WHAT YOU ARE ASKED TO DO
Return exactly the lines of the records below, starting at the line that contains "Click the chart" and ending at the line that contains "Task: Click the AETHUSDT token icon", with both of those lines kept.

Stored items

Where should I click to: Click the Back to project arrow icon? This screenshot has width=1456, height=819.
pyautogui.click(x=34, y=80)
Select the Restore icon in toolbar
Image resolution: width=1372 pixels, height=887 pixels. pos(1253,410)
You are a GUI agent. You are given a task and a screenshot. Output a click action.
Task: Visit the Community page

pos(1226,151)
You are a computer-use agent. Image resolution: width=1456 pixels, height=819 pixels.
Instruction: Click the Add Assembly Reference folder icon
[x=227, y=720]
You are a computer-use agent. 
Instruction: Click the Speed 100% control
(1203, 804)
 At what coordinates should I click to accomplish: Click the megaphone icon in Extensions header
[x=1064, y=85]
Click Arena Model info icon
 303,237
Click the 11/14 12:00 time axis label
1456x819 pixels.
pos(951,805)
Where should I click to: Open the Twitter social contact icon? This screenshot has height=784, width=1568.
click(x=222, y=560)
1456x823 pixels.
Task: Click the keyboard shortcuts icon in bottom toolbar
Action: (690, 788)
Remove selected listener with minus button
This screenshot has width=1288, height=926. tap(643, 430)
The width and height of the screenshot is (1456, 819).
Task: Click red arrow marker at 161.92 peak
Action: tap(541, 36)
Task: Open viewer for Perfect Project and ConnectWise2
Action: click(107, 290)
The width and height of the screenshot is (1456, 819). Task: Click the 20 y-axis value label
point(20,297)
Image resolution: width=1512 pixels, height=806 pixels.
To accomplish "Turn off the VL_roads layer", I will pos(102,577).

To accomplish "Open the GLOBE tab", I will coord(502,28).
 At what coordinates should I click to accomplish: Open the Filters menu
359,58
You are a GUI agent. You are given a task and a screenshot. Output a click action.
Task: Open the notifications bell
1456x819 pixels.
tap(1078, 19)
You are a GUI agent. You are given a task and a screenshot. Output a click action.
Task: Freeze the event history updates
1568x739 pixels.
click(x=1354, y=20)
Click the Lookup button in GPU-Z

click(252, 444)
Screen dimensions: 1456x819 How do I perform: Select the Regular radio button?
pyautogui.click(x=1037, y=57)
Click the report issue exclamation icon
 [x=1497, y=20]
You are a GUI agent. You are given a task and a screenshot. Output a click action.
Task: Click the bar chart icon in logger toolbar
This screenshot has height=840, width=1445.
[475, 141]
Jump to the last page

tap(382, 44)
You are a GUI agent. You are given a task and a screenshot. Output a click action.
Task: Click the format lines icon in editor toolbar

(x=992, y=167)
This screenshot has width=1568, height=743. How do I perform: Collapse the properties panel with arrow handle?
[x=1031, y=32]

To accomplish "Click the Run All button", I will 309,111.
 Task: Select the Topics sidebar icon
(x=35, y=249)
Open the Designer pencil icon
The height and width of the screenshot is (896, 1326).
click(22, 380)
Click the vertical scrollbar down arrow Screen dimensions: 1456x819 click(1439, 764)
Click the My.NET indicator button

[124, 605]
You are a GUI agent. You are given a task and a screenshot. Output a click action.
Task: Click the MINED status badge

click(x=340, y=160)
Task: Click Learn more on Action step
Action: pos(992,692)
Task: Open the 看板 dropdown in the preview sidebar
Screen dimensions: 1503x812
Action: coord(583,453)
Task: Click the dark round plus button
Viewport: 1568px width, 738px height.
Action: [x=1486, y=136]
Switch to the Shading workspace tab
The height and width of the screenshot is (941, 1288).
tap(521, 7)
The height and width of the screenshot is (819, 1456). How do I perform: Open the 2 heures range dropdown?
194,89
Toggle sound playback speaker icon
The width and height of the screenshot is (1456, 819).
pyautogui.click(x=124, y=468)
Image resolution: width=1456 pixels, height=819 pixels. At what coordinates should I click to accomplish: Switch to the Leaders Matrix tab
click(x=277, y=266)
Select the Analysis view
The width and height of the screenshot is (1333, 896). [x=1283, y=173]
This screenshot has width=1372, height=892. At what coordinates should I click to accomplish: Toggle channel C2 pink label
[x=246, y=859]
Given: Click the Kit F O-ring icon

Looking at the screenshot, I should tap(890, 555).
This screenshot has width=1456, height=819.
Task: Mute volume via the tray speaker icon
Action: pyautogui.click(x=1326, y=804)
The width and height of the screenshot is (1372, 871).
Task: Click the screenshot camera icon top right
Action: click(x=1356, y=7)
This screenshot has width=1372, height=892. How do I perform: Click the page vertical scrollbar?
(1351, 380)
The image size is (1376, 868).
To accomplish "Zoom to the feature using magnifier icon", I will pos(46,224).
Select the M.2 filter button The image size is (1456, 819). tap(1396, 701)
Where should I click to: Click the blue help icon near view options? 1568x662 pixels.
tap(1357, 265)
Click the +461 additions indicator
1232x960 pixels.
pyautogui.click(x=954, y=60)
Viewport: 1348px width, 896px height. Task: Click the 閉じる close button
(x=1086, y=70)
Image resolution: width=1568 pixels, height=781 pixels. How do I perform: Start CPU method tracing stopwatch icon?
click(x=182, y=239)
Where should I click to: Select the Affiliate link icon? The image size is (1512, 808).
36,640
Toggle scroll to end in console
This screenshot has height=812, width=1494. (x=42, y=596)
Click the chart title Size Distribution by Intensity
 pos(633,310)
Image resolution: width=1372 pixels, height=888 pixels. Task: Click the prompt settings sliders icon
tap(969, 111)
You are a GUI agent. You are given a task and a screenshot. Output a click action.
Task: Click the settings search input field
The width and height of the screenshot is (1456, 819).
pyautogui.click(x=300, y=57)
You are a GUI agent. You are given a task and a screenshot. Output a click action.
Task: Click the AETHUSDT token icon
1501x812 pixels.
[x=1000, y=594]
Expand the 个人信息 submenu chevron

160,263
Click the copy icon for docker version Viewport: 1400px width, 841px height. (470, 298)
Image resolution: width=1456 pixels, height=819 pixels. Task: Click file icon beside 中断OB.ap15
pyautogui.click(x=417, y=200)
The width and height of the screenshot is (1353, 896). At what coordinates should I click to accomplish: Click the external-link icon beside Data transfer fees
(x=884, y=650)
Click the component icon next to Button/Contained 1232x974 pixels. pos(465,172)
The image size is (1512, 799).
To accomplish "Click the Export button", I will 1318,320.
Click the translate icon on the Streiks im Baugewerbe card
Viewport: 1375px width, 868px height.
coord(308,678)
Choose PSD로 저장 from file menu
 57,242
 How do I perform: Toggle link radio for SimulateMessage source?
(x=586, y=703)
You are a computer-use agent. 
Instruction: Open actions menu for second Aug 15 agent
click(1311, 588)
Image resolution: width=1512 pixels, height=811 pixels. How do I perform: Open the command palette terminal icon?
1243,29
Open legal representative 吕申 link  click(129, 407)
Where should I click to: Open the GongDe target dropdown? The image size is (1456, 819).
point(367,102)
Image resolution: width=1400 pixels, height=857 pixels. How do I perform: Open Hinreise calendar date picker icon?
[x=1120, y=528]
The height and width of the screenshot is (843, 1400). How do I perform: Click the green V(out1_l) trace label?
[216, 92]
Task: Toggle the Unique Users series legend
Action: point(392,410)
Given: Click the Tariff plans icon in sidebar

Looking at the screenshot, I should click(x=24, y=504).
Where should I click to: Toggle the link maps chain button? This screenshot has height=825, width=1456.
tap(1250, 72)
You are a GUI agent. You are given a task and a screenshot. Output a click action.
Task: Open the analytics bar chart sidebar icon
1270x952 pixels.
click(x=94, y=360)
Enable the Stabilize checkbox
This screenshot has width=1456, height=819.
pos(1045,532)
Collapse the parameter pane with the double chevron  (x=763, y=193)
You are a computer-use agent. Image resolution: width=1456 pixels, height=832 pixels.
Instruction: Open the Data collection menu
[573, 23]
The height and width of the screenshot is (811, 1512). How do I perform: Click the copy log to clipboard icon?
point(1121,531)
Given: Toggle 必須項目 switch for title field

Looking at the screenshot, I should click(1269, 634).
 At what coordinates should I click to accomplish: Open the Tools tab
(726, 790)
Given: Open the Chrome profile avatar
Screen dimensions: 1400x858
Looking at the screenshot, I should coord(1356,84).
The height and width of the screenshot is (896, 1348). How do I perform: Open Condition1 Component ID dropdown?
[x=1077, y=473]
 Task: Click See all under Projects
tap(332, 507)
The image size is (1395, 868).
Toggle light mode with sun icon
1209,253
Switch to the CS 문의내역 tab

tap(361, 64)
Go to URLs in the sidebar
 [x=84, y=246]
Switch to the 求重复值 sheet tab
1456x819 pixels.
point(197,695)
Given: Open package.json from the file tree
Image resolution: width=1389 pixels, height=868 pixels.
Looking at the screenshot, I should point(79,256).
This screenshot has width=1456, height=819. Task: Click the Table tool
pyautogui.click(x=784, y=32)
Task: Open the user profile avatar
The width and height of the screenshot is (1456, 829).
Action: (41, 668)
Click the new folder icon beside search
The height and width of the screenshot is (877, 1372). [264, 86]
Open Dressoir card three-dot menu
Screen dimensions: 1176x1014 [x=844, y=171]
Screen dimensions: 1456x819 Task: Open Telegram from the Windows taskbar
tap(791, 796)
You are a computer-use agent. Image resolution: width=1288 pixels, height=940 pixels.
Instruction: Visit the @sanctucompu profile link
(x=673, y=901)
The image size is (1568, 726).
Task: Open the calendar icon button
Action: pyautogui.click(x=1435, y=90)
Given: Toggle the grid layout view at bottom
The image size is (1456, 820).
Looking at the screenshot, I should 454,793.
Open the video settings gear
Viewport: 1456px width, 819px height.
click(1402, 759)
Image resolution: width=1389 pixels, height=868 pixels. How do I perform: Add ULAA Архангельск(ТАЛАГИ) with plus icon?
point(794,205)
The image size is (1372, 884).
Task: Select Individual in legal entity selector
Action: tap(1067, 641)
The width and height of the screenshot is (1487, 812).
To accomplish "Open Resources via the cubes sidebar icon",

YOUR RESPONSE
Click the chart title Size Distribution by Intensity
 pos(633,310)
Image resolution: width=1372 pixels, height=888 pixels. Task: Click the prompt settings sliders icon
tap(969, 111)
You are a GUI agent. You are given a task and a screenshot. Output a click action.
Task: Click the settings search input field
The width and height of the screenshot is (1456, 819).
pyautogui.click(x=300, y=57)
You are a GUI agent. You are given a task and a screenshot. Output a click action.
Task: Click the AETHUSDT token icon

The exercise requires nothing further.